ITF-6 is the implementation of an Interleaved 2 of 5 (ITF) barcode to encode a addon to ITF-14 and ITF-16 barcodes. Originally was developed as a part of JIS specification for Physical Distribution Center. Instead of ITF-14, it wasn’t standardized by ISO Committee but it is widely used to encode additional data to Global Trade Item Number such as items quantity or container weight.

History
In 1983, the Logistics Symbol Committee proposed the Interleaved 2 of 5 barcode as a method to improve the JAN code.
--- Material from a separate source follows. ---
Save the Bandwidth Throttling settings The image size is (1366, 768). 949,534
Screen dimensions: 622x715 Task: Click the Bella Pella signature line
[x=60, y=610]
In 1985, a logistics symbol JIS drafting committee was set up at the Distribution System Development Center, and the final examination was started toward JIS. Then in 1987 it was standardized as JIS-X-0502, a standard physical distribution barcode symbol ITF-14/16/6.

The ITF barcode has an add-on version for displaying the weight, etc., and it is possible to encode a 5-digits numerical value and 6-th check character as ITF-6  after ITF-14 or ITF-16(obsolete in 2010).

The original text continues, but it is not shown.